Entretanto, el FBI entrega folletos en hoteles, moteles, tiendas y muy particularmente armerías: estos panfletos piden a los dueños que informen a las autoridades sobre actividades sospechosas de clientes, como pagar en efectivo o comprar “linternas”. Un titular en el sitio del Daily Paul condensa la esencia de lo que los federales consideran ahora sospechoso: “El FBI hace una lista de compra de cosas preparadas como ‘Indicadores potenciales de actividades terroristas’”.
Las personas con las que tratas diariamente están dejando de ser buenos vecinos, honrados comerciantes y extraños desinteresados. Se están convirtiendo en informadores del estado que controlan tu expresión, tu dinero, tu comportamiento y actitud para denunciarte a las autoridades. Están dejando de ser “sociedad” y convirtiéndose por el contrario en “el estado”.
El estado contra la sociedad
Dos de los conceptos más importantes en cualquier discusión sobre la libertad son el estadoy la sociedad. Casi todos los libertarios están de acuerdo en que hay una línea que separa un estado de una sociedad, ¿pero dónde se dibuja exactamente?
Es sabido que el sociólogo de los siglos XIX y XX Franz Oppenheimer analizó estos conceptos en su obra clásica El Estado. Escribía:
Considero como tal [el estado] esa suma de privilegios y posiciones dominantes que se crean por medio de un poder extra-económico. (…) Considero como sociedad la totalidad de conceptos de todas las relaciones e instituciones puramente naturales entre un hombre y otro.
Las dos instituciones usan métodos en competencia e incompatibles para adquirir riqueza y poder. El estado usa lo que Oppenheimer llama “los medios políticos” o el uso de la fuerza; la sociedad usa “los medios económicos” o la cooperación. Donde la sociedad produce, el estado saquea; donde la sociedad funciona mediante acuerdos, el estado emite órdenes. Así que el estado es el principal rival y enemigo de la sociedad a la que saquea para su sostenimiento.
El individualista estadounidense del siglo XX Albert Jay Nock fue el transmisor de Oppenheimer en el pensamiento estadounidense. En su libro, Nuestro enemigo, el estado, Nock escribía:
Tomando el estado donde sea, entrando en su historia en cualquier punto, no se ve manera de diferenciar las actividades de sus fundadores de las de la clase criminal profesional.
Murray Rothbard depuró esta descripción en su ensayo “Society without a State”, en el que escribía:
Defino al estado como la institución que posee una o ambas (casi siempre las dos) propiedades siguientes: (1) adquiere su renta mediante la coacción física conocida como “impuestos” y (2) reclama y normalmente consigue un monopolio coactivo de la provisión del servicio de defensa (policía y tribunales) sobre un área territorial concreta. Una institución que no posea estas propiedades no es ni puede ser un estado, de acuerdo con mi definición.

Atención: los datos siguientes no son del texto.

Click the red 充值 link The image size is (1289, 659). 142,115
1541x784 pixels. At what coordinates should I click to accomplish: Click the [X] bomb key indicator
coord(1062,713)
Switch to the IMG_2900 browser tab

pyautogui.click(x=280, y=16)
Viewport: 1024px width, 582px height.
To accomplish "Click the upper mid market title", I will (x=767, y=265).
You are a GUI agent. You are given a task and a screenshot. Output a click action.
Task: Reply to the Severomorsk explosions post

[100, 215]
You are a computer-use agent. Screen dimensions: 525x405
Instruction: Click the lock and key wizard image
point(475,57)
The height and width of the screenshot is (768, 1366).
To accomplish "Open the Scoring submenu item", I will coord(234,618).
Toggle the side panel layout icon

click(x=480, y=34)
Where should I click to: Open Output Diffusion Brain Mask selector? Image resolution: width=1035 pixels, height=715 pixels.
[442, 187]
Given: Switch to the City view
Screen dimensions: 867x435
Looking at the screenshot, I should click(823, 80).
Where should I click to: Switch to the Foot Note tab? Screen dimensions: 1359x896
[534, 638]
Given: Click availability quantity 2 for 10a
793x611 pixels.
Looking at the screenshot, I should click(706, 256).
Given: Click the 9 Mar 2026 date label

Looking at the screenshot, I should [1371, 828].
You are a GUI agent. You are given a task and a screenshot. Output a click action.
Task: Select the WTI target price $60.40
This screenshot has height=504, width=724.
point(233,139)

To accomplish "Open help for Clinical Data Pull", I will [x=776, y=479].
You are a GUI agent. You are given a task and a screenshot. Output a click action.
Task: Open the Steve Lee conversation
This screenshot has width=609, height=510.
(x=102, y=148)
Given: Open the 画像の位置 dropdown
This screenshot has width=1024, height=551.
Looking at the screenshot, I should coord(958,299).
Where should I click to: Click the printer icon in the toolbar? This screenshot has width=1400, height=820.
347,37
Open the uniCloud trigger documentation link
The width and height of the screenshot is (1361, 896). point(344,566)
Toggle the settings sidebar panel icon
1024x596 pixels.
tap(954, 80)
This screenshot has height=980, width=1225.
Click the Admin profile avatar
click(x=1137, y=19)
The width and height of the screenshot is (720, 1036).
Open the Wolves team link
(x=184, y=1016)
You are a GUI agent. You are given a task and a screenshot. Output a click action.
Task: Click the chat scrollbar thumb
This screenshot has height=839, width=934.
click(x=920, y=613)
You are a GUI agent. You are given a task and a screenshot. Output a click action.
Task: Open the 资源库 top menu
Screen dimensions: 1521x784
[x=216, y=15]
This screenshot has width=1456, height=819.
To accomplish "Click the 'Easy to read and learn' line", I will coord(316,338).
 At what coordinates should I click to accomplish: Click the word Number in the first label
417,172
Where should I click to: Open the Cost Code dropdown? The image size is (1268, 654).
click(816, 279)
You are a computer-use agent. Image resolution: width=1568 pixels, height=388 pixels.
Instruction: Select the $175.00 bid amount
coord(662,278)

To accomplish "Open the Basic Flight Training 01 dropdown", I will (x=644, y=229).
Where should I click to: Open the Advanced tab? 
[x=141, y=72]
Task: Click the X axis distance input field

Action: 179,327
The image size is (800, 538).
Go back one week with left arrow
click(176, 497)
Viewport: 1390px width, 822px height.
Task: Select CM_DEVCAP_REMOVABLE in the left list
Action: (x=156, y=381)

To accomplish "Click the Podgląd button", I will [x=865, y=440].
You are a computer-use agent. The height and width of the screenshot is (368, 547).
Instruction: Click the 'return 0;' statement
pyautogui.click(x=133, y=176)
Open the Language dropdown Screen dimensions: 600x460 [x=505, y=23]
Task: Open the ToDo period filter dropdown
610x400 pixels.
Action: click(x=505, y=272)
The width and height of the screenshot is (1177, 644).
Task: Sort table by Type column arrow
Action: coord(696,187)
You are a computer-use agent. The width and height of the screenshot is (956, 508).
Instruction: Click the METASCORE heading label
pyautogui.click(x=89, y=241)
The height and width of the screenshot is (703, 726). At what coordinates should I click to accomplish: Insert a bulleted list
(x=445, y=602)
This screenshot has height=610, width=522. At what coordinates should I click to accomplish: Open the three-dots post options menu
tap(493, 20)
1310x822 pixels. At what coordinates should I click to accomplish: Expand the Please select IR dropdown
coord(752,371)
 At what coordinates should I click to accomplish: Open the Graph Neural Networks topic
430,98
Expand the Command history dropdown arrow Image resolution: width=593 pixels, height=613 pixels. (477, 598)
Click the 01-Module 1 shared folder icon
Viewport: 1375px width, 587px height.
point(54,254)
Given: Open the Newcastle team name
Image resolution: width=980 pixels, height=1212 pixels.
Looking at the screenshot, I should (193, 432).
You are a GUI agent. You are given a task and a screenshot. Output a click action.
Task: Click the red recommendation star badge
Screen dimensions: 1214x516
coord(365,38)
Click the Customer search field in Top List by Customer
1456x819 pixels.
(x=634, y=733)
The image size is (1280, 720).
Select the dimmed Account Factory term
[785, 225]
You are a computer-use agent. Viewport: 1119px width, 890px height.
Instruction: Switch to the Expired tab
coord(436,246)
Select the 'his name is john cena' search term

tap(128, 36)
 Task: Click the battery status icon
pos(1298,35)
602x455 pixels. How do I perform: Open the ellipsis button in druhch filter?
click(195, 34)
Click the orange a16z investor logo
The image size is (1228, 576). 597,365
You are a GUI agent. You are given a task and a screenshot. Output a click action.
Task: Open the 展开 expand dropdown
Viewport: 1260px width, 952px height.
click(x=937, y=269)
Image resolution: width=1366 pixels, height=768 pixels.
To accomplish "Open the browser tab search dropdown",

No todos los libertarios están de acuerdo con el análisis anarquista de Rothbard. Incluso Nock presentaba un tercer concepto en esta discusión: el gobierno. Para Nock, el gobierno es una institución que protege los derechos individuales dentro de la sociedad a cambio de una “tasa”. Tampoco Nock estaba solo en distinguir entre un gobierno y el estado. El propio Oppenheimer dejaba abierta la puerta para una institución diferente llamada gobierno cuando declaraba, en su prólogo a El estado: “Otro pueden llamar el ‘estado’ a alguna forma de liderazgo y gobierno o cualquier otro ideal. Es un asunto de estilo personal”.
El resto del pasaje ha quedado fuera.